The sound of it Night Kingdom based on Vulture Prince, and features many of the same players, including close collaborators such as harpist Maeve Gilchrist and bassist Petros Klabanis. Wanting the songs to groove more, she recruited experienced percussionist Jamey Haddad for several songs, and even opened her heart to her least favorite instrument, the piano. (“It's fucking so corny,” Aftab groans, before acknowledging that recording and touring an entire album with Iyer, an acclaimed pianist, helped her realize it's not so bad.”) Philly poet and artist Moor Mother he delivers a guest verse on “Bolo Na” and if you peruse the credits carefully, you'll spot an occasional clip of Elvis Costello playing the Wurlitzer on “Last Night Reprise.”
Costello became a fan after finding it Vulture Prince during a period of mourning; he reached out to Aftab, and the two became fast friends: “He's the cutest, sweetest person,” says Aftab. “Whenever I'm hanging out with him, I'm still low-key crazy, but he's such a nice guy and it's nice to see normalcy in people.”
Aftab is perhaps most animated when discussing the thrills and sonic possibilities that come from putting different musicians, with different skill sets and personalities, in a room together – something she embraced as an important part of overcoming the pressures of monitoring Vulture Prince. “People aren't going to say 'no' if you pick up the phone and call,” he says. “You can expand your sound, you have the access.”

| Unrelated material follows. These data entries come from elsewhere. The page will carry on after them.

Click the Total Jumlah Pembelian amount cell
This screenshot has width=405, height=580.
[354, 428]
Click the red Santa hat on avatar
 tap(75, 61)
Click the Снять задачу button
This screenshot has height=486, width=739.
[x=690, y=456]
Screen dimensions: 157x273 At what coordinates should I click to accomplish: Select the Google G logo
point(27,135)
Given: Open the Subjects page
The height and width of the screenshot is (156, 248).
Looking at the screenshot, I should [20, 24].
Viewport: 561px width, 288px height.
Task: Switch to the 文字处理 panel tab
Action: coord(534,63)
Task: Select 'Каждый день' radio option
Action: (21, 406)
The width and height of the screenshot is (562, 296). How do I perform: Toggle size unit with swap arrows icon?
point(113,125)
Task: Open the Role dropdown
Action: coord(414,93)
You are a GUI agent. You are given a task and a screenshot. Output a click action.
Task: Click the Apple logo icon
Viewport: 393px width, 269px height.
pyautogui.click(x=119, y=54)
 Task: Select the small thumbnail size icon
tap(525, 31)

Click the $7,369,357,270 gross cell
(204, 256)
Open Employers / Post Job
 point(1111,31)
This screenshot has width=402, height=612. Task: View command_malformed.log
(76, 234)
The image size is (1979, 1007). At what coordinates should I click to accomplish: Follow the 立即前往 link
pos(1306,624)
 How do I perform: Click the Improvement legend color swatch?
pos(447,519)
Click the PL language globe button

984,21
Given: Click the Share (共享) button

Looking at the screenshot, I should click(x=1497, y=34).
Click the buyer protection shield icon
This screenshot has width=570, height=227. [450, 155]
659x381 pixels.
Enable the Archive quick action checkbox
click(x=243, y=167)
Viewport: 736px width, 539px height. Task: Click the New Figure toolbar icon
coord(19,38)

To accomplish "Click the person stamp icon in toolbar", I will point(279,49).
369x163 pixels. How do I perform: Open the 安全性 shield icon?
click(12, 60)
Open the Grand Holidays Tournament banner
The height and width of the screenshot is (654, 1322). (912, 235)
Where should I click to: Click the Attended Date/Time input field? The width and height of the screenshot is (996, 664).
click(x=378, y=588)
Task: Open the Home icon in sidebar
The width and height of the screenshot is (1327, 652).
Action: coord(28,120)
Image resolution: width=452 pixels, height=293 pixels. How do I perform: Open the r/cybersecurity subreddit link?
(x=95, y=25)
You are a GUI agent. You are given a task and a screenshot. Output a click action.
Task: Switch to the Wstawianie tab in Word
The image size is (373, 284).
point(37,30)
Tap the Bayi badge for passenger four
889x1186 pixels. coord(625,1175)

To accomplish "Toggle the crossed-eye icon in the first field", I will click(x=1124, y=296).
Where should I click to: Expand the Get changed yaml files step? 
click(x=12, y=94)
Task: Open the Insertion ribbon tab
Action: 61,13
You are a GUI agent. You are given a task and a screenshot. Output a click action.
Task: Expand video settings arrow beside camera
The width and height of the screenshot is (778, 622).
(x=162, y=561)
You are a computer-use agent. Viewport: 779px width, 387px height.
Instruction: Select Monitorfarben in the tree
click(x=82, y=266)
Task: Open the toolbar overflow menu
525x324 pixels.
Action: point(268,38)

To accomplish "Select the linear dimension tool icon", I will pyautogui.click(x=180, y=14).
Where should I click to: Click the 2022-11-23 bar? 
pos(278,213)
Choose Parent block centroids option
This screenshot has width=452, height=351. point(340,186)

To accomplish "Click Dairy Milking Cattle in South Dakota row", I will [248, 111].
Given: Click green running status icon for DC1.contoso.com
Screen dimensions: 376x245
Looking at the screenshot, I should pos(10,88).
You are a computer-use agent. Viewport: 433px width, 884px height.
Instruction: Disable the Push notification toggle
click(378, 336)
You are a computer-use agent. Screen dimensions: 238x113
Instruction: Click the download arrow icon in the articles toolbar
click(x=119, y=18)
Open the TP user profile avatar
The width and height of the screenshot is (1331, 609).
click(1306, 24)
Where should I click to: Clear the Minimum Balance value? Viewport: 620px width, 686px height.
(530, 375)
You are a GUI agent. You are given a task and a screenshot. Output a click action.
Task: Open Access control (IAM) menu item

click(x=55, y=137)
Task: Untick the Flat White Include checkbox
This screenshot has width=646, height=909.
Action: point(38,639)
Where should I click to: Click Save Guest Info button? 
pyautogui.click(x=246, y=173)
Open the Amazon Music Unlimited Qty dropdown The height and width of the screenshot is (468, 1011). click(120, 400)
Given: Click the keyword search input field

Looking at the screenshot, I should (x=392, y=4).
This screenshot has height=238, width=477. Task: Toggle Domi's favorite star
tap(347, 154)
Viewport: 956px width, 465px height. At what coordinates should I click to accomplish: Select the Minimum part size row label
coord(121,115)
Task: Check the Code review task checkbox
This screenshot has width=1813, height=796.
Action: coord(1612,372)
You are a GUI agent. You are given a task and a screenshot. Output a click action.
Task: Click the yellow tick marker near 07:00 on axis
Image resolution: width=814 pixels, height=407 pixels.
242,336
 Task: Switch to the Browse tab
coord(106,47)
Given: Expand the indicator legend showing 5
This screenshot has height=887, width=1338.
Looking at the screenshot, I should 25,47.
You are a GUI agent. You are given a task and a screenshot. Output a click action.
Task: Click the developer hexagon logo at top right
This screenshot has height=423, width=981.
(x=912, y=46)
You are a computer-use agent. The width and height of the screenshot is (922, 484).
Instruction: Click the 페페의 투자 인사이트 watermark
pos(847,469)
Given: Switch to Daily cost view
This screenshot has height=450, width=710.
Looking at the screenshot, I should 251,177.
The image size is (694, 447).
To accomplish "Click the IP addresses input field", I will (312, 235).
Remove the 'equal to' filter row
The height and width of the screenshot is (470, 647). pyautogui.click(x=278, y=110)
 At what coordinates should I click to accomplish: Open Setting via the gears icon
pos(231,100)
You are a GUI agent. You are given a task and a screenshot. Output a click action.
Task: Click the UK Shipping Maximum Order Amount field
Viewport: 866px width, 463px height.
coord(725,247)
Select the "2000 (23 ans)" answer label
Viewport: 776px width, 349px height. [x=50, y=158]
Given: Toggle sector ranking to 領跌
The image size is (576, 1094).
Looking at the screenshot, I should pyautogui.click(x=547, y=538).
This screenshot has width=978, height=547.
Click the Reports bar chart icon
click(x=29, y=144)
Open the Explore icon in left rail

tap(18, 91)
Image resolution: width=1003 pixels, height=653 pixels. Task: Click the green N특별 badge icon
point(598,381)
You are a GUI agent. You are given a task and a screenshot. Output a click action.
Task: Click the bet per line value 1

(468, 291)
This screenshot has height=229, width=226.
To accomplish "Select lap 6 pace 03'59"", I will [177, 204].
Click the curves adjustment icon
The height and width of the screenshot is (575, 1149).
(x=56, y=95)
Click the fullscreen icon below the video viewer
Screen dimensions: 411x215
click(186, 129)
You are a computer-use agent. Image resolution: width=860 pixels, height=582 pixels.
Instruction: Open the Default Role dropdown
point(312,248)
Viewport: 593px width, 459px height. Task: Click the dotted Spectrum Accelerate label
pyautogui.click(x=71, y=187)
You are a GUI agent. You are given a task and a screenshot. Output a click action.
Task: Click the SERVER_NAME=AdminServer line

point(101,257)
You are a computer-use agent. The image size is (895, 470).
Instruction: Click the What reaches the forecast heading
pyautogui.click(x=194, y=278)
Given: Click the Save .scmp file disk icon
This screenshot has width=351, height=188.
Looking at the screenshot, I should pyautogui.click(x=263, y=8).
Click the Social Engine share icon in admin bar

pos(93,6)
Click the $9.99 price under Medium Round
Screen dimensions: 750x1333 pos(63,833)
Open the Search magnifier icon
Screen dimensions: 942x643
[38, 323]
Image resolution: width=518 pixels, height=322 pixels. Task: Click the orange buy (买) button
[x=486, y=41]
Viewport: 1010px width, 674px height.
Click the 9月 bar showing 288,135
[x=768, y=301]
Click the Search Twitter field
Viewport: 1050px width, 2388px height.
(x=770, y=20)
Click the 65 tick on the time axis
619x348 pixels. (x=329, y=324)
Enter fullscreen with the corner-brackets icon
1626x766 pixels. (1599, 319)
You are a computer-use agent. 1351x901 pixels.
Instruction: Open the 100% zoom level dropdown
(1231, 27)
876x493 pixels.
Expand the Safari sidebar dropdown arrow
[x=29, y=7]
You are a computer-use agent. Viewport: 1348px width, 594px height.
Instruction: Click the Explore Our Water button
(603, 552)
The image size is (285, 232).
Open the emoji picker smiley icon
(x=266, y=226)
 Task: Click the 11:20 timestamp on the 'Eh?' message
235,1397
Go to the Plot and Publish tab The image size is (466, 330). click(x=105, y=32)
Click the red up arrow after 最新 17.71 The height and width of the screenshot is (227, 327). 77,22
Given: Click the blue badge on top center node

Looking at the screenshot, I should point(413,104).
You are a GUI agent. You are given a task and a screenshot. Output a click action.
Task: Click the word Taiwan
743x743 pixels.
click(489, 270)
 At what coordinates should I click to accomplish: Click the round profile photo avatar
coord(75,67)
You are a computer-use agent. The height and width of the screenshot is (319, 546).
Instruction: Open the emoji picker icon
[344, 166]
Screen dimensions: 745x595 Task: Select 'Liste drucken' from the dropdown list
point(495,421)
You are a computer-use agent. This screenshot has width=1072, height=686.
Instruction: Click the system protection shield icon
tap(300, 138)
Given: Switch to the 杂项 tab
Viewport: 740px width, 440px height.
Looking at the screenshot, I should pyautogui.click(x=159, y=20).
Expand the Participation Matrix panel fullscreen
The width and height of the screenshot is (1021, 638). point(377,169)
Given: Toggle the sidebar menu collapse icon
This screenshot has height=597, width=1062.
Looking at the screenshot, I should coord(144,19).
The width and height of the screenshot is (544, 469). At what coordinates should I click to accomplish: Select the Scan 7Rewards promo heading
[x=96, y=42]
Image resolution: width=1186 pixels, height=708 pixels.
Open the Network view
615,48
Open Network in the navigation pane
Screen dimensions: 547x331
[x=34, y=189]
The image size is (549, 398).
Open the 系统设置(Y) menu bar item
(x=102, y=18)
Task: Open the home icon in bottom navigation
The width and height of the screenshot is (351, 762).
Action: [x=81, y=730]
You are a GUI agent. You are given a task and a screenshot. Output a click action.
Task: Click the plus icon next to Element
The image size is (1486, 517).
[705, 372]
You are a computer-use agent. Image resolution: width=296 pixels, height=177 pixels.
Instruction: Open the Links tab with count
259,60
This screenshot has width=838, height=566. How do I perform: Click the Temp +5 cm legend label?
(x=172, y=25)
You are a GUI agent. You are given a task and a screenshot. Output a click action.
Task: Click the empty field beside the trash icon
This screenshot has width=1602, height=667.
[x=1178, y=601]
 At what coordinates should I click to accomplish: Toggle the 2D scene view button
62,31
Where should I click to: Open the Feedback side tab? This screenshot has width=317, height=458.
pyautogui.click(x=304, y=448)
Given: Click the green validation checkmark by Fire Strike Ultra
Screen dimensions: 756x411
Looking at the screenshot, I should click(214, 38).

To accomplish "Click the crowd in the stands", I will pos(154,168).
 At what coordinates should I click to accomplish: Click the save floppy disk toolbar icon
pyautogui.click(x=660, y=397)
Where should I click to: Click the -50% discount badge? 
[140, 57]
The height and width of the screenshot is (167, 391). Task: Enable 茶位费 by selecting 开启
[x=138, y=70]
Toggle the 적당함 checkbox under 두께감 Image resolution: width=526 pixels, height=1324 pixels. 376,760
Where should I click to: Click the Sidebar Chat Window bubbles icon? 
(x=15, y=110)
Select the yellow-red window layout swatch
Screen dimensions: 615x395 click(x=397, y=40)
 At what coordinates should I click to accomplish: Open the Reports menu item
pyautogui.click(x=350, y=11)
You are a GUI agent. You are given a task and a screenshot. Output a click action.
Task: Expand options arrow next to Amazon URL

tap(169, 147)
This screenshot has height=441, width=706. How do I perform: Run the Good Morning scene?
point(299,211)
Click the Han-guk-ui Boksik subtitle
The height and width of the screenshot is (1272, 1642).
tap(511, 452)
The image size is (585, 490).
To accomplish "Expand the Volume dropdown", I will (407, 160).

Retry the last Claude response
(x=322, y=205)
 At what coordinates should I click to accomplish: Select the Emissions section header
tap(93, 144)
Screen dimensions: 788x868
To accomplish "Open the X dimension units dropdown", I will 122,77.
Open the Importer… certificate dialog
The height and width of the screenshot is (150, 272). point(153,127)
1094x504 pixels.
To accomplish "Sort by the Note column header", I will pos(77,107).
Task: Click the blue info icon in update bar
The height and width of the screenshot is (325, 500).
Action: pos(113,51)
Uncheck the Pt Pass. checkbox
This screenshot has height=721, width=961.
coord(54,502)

Embracing that kind of trust in the community makes perfect sense for an extrovert like Aftab. “I like hanging out, meeting new people and that fuels my creativity,” she says. And there's no better time for all of this than at night — especially if you're a touring musician. “The nightlife of the tour, even though it's so chaotic, so hectic, so crowded, I feel like there's a calmness to it all,” he adds. “I can be alone with my thoughts, I can write, I can be creative in some way. Less than when I was back in Brooklyn doing interviews and going to the dentist.”
Three years of intense touring behind Vulture Prince and Love in Exile has changed it a bit. After the show, Aftab now heads straight for the hotel, not because she's ready to go out—she's probably still “very disappointed” about the show—but because she knows herself so well: “No one stops me with a beer, Don “Look at me, because then I'll be hanging out and all of a sudden it's four in the morning, and the next day is going to be crap.”
In one such hotel, somewhere in the world, Aftab honestly can't remember where, she came up with the melody and hook for a song about a person whose charms are matched only by the fragrant night jasmine – a flower known in Urdu as 'Raat Ki Rani ”, which translates to “Queen of the Night”. At first, she wasn't sure where to take the song next, so she ran it through a couple of friends who were both Urdu writers and speakers, but they couldn't come up with anything.
Finally, Aftab just shrugged and thought, “Well, maybe he doesn't have to go anywhere. It's like Nile Rodgers says — we all want to get to the hook, so let's get to the hook. The song is just the hook.”
And what's more fun than a hook? Well, maybe a hook sung with Auto-Tune.